“Hack”

A fictionalized docu-drama

 

In 1930, the Chicago Cubs’ centerfielder, Hack Wilson had what has been described as the greatest season ever for a National League baseball player.

He led the League with a 356 average, hit 56 home runs, and produced 191 R.B.I.s. He scored 146 runs and drew 105 walks.

In his career with the Cubs, he made over 400 putouts, and he had a throwing arm that rocketed the ball directly from the outfield to Homeplate without a single bounce.

He was often called a right-handed Babe Ruth. Like the Babe, Hack led the league in both homeruns and in strikeouts.

For one season, Hack Wilson was actually paid more than Babe Ruth.

By his appearance, Hack Wilson should never have been a professional baseball player, much less the one player who was paid more than Babe Ruth. He was slightly less than five feet five inches tall and had short (really short) legs and tiny feet. In contrast to his short legs and tiny feet, he had a massive head, probably one and a half times the size of most men. His hats had to be custom made for him.

Some called him a freak.

His fellow players, however, called him “Hack” because his massive arms and chest were the same size as the arms and chest of the world’s strongest man, the very popular professional wrestler, Georg Karl Julius Hackenschmidt, who wrestled under the nickname, the Russian Lion.

The Russian Lion and “Hack” the baseball player had very similar physiques, if you only looked at them from the waist up.

Hack Wilson was a man with a hot temper, climbing into the stands to fight offending fans, and charging into the clubhouses of opposing teams.

He was also a man with an enormous appetite for alcohol. One teammate told the press that he had never seen Hack Wilson completely sober. He would take a taxi immediately after a game to a favorite speakeasy and spend the entire night at the club, and then, in the morning, take another taxi back to the stadium, ready to play a game on no sleep.

In 1930, Hack Wilson was paid more than Babe Ruth. In 1934, he was sacked two months into the season by the Philadelphia Phillies. His contract was picked up mid-season by the Brooklyn Dodgers, but he was released in August of that year, ending his career.

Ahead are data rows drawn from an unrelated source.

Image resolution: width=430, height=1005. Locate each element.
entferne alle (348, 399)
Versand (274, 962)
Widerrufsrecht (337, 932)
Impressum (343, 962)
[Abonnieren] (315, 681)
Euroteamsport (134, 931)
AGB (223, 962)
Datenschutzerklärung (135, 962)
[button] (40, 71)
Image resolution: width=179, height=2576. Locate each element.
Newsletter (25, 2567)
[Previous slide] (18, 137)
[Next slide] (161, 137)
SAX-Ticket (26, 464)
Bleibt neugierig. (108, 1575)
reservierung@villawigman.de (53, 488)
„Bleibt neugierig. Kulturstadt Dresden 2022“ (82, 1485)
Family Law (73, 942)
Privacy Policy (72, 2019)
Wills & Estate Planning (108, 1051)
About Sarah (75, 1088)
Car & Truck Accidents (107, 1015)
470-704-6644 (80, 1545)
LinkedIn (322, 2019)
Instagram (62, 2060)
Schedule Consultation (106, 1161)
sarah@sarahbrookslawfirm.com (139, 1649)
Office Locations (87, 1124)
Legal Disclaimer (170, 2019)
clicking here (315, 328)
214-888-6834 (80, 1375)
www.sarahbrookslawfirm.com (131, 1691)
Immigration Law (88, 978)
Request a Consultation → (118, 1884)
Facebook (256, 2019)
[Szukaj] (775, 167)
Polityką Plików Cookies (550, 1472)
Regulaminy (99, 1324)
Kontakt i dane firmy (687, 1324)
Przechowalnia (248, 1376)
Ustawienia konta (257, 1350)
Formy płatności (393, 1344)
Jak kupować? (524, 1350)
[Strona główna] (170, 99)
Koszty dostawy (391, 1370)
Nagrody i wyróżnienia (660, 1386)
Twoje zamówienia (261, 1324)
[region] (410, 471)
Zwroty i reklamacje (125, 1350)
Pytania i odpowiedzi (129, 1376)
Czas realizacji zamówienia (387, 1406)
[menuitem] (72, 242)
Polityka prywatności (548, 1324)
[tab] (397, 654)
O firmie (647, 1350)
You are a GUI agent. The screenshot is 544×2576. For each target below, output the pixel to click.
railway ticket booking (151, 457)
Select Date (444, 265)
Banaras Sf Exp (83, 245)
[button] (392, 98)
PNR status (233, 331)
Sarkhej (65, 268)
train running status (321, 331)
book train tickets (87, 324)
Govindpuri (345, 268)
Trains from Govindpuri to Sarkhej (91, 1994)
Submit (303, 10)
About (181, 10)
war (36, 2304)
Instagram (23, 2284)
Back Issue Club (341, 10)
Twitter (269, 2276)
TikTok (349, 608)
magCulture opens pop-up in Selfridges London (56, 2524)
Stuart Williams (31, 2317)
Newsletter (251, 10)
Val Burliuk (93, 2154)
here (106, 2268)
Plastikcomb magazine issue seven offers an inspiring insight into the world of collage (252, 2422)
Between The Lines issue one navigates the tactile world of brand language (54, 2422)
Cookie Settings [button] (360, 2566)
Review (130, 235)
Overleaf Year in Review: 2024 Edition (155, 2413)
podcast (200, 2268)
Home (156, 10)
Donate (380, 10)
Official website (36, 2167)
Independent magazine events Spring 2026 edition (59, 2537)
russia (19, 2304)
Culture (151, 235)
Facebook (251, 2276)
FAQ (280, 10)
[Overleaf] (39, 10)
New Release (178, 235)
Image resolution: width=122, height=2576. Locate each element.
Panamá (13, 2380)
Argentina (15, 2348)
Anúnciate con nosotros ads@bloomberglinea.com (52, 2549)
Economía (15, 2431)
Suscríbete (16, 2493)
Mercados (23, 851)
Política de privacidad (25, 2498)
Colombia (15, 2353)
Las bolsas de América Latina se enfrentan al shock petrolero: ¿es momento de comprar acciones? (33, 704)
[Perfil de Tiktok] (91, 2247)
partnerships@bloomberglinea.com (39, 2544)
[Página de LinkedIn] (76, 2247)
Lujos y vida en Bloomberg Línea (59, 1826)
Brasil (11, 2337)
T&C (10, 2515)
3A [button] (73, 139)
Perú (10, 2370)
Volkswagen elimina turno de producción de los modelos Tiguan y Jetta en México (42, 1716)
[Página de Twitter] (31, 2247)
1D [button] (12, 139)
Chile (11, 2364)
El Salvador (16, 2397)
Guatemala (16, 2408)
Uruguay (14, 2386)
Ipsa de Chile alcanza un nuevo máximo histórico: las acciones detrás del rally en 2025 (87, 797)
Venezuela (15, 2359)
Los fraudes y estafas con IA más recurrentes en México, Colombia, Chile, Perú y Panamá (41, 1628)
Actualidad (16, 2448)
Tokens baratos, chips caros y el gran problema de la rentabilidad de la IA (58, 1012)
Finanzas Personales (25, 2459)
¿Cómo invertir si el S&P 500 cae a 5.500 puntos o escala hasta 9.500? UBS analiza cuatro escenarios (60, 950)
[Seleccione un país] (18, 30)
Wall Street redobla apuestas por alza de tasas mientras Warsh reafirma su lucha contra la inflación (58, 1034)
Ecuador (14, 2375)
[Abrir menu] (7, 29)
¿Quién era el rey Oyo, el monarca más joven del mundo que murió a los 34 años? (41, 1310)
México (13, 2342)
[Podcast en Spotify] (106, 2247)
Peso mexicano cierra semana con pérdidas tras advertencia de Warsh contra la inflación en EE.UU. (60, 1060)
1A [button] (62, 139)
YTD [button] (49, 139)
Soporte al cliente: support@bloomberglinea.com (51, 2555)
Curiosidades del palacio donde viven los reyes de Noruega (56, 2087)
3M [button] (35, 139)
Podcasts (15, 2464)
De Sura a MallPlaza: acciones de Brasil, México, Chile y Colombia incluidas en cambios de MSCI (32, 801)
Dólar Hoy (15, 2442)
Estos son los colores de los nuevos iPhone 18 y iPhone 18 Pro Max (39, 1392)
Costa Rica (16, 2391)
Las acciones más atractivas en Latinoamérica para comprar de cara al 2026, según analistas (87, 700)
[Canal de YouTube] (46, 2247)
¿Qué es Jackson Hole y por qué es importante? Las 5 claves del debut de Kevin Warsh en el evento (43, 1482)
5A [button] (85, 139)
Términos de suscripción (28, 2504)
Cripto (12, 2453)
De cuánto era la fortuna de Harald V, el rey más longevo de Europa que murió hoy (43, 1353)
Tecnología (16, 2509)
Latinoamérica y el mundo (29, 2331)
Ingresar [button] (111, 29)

After baseball, he purchased a pool hall but lacked the business acumen to make it profitable. Needing additional funding to keep the business operating, he brought in a pair of partners. However, within a year, he sold his share of the business to them. Hack Wilson fell into a dissolute lifestyle, working irregularly as a bar tender and as a truck driver. When World War Two began, he took a job in a defense factory in Baltimore but had to quit after a year because of his poor health.